Every line of the records below that has the word "Share" should be copied.

Stored items from a collection
====================
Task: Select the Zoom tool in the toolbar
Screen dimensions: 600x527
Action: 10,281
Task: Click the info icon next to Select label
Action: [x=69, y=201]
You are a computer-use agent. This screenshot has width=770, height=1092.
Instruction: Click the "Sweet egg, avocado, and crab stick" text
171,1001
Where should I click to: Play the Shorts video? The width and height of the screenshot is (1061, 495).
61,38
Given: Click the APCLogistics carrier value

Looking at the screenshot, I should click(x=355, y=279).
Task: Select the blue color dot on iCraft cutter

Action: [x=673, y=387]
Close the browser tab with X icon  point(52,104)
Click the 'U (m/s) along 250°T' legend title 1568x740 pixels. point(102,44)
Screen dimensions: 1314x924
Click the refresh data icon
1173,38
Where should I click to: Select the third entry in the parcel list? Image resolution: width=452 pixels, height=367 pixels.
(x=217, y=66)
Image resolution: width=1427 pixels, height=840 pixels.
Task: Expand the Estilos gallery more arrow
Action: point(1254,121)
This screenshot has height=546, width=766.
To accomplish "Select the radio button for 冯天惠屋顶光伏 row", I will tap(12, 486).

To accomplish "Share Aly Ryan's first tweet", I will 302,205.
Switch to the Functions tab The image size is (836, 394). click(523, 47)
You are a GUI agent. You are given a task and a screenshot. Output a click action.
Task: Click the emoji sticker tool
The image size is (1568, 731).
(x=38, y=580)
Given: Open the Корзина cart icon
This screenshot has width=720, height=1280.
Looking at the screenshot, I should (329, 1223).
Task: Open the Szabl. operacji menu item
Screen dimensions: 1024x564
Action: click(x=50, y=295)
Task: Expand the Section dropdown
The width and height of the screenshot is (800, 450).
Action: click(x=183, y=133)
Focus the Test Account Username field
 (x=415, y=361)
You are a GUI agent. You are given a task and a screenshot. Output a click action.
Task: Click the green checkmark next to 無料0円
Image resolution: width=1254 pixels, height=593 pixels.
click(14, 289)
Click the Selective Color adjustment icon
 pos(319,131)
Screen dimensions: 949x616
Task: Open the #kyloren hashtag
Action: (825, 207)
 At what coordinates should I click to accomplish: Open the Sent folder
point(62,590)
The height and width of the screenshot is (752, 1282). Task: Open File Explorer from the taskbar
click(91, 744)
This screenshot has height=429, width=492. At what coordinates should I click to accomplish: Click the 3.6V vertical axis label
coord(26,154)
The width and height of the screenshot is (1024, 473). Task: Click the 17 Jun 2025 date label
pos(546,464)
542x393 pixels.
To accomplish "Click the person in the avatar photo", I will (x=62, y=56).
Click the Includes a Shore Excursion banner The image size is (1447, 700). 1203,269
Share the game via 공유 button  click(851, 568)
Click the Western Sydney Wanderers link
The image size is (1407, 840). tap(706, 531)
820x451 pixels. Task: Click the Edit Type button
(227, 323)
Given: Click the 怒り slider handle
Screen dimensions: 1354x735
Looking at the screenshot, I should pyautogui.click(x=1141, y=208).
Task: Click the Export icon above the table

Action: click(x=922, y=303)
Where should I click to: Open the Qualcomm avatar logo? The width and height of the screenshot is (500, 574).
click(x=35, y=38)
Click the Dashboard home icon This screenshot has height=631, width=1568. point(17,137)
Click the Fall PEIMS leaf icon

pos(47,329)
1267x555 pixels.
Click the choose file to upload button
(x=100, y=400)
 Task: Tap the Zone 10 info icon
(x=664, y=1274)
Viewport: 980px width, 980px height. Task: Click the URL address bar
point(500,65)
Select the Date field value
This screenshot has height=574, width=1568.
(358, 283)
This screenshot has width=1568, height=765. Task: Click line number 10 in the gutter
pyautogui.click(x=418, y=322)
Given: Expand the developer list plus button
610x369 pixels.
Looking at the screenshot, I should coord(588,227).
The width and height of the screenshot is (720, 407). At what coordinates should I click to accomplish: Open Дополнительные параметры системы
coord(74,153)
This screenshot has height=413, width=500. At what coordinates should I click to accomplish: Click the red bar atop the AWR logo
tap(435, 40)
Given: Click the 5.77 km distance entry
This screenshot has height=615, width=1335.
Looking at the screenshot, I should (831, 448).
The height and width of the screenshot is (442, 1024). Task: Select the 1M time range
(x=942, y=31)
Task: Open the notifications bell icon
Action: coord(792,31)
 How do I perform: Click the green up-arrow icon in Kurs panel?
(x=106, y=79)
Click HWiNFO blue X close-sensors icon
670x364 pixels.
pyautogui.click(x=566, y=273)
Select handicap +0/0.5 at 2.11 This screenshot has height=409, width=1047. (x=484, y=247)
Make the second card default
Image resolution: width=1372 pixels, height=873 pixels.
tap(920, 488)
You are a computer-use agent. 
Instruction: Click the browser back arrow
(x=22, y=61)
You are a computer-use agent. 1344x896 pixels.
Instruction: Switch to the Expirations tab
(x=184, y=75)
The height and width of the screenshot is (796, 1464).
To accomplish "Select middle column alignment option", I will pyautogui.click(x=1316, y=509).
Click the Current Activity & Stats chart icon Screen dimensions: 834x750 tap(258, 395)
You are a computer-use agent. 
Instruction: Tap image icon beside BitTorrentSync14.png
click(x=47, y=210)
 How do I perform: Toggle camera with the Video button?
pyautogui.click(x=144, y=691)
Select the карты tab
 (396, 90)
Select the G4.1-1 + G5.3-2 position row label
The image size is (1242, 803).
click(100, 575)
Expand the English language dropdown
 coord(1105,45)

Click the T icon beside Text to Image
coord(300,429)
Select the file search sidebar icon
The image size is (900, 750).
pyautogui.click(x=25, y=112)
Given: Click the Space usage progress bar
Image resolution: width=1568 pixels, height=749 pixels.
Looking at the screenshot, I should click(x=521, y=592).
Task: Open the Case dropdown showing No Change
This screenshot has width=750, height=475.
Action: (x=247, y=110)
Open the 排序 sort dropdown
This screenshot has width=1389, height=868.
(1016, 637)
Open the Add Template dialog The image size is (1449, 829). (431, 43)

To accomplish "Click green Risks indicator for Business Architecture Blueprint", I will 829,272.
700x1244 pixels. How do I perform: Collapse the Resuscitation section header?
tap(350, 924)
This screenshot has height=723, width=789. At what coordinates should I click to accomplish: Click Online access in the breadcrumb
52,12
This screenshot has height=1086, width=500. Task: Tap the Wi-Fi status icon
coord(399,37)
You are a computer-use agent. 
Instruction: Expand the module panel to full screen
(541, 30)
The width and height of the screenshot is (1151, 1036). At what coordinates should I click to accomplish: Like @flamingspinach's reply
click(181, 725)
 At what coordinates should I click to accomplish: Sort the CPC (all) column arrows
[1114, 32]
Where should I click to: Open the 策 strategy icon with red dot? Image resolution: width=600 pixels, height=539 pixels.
====================
RESULT »
To accomplish "Share Aly Ryan's first tweet", I will 302,205.
Share the game via 공유 button  click(851, 568)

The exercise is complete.